◆ TASK PROMPT ◆
Copy the data below word for word, from its first line through the line containing "[x=201, y=142]".

····················

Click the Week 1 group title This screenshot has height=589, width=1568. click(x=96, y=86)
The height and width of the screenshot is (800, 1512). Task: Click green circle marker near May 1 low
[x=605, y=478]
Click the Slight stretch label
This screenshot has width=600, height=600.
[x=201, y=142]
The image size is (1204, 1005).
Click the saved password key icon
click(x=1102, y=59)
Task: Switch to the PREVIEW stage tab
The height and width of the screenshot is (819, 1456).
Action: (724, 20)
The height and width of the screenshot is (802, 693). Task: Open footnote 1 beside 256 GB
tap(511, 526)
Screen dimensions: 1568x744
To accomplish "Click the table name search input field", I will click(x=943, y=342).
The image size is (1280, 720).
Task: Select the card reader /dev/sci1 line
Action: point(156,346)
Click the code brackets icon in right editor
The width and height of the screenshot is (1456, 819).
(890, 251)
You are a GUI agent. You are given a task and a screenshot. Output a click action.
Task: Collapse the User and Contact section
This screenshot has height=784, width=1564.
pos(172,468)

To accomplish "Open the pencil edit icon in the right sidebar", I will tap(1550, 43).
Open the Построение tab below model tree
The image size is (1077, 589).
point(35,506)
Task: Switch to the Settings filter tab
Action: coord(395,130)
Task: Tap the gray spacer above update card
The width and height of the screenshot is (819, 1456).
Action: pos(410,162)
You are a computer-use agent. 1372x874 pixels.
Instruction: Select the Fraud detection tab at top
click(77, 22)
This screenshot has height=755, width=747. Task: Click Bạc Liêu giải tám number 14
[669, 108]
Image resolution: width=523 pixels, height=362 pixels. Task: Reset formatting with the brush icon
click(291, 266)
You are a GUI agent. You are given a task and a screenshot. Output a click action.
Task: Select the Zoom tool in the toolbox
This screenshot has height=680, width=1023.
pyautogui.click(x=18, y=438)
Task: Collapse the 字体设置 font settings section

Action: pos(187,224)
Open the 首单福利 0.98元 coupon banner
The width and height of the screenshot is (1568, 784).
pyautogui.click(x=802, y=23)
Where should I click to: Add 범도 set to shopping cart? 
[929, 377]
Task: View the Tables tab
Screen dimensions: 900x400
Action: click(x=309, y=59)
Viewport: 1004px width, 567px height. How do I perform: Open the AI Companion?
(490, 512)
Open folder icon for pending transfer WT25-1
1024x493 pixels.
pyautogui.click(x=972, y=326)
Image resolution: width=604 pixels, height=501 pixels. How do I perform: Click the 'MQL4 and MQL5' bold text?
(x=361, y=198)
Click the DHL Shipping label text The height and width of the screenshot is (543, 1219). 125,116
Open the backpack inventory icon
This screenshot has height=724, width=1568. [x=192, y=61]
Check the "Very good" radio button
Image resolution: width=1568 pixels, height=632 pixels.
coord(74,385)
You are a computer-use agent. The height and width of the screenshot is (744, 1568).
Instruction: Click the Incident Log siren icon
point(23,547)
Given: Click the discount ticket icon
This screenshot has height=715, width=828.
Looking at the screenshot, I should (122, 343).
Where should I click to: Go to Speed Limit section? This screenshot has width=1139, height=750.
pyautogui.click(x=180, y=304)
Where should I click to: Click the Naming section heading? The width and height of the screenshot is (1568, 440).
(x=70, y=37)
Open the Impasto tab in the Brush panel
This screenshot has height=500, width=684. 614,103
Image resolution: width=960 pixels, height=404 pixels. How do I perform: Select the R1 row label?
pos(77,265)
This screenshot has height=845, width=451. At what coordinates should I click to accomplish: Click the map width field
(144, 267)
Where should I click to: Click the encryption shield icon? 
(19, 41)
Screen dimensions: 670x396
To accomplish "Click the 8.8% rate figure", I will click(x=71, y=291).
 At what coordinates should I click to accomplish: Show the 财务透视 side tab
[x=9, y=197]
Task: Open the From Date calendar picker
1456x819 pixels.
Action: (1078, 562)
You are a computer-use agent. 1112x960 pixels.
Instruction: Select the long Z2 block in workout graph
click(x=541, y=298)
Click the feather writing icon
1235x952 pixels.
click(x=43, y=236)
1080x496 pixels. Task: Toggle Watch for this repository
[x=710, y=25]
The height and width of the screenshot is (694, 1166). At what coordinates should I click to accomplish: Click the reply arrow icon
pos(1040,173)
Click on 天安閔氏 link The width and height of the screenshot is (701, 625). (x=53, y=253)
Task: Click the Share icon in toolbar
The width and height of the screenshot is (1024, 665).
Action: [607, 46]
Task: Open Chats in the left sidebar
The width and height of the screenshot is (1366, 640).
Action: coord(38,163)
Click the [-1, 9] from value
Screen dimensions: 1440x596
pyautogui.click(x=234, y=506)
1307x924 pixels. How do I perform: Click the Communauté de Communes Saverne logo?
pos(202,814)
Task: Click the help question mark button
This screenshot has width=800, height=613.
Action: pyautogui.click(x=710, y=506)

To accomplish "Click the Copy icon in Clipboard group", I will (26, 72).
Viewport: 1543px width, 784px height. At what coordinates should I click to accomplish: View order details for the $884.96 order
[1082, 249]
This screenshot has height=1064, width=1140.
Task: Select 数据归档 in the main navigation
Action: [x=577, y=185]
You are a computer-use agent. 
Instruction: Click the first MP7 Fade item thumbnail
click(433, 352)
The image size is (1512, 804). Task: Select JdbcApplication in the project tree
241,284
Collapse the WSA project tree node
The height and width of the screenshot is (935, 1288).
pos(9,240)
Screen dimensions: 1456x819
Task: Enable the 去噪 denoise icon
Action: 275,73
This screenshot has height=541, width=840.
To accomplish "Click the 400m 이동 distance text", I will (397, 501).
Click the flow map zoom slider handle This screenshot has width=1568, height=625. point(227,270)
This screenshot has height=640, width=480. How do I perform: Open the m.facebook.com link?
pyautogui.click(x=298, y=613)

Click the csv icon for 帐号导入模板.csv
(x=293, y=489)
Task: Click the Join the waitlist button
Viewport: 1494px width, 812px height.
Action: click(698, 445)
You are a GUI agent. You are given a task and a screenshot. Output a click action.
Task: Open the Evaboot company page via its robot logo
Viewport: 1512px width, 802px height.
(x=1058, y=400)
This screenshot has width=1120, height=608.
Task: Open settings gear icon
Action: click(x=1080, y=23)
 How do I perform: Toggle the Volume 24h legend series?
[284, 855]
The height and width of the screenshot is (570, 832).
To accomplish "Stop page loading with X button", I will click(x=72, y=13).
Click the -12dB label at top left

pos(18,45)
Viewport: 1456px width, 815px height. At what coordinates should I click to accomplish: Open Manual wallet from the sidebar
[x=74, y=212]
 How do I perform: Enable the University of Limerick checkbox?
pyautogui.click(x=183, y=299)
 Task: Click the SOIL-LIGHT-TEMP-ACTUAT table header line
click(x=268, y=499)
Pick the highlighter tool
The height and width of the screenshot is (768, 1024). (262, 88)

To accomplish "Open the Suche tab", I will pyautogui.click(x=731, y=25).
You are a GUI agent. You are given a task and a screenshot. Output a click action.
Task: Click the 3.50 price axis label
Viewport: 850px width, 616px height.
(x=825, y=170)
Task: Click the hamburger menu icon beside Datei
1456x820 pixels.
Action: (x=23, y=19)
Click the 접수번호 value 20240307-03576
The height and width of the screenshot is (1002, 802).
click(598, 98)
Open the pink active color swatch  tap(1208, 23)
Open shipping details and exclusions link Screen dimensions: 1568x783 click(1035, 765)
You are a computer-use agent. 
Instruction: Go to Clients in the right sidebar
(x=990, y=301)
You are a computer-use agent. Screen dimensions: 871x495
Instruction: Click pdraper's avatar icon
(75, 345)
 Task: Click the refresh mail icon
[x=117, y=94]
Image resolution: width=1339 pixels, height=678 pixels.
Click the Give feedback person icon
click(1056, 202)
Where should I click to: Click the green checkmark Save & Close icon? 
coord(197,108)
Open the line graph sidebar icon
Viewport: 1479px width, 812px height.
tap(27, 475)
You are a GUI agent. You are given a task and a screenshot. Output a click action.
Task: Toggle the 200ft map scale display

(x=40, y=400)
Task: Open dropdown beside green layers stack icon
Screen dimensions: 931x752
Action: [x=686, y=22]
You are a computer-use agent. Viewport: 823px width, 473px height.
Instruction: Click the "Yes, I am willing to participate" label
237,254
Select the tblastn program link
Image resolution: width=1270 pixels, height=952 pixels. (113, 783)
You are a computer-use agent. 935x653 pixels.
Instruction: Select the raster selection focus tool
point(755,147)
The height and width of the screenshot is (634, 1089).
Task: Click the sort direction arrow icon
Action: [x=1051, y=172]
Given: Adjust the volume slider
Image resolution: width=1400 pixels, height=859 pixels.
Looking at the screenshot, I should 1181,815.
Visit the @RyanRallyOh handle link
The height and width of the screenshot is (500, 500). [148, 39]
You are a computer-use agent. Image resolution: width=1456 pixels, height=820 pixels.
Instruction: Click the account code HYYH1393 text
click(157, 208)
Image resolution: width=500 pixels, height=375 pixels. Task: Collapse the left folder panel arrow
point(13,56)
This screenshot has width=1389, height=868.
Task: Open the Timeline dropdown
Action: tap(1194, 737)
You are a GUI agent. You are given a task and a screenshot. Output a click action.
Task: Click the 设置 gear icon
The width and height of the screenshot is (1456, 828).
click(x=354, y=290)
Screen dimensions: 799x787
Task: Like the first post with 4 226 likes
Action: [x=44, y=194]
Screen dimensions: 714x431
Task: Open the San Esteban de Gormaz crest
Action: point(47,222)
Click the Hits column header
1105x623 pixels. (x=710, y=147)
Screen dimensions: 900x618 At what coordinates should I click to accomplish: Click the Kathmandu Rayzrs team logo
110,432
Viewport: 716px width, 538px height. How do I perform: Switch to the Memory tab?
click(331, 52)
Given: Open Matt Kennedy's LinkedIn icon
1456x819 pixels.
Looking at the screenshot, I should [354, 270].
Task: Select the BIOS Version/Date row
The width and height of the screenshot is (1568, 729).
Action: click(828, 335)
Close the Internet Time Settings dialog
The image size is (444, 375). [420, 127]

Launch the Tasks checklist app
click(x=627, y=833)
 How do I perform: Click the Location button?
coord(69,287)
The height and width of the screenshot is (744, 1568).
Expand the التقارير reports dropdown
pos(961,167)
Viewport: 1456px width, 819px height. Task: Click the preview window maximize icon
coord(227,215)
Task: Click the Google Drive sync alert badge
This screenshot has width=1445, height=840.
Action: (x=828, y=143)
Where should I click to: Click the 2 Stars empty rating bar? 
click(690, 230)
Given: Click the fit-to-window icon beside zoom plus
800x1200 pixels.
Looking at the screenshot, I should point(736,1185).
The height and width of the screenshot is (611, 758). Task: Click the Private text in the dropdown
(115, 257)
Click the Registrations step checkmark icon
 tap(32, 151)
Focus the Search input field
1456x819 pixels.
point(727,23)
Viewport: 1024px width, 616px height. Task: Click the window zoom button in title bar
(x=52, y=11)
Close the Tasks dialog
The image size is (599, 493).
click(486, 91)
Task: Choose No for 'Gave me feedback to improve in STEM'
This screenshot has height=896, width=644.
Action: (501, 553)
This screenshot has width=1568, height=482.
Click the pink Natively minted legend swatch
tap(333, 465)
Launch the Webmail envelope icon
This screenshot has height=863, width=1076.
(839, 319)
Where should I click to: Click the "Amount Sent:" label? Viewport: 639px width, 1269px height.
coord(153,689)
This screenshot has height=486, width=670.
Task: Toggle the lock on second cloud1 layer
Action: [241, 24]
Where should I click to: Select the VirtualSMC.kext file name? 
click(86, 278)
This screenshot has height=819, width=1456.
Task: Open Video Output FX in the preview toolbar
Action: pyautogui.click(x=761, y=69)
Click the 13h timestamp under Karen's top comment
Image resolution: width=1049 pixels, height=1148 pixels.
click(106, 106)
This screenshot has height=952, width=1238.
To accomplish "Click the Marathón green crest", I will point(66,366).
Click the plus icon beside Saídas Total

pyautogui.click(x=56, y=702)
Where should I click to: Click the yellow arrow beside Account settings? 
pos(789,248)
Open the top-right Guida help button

····················

◆ SOLUTION FOR THIS TASK ◆
Click the Week 1 group title This screenshot has height=589, width=1568. click(x=96, y=86)
The height and width of the screenshot is (800, 1512). Task: Click green circle marker near May 1 low
[x=605, y=478]
Click the Slight stretch label
This screenshot has width=600, height=600.
[x=201, y=142]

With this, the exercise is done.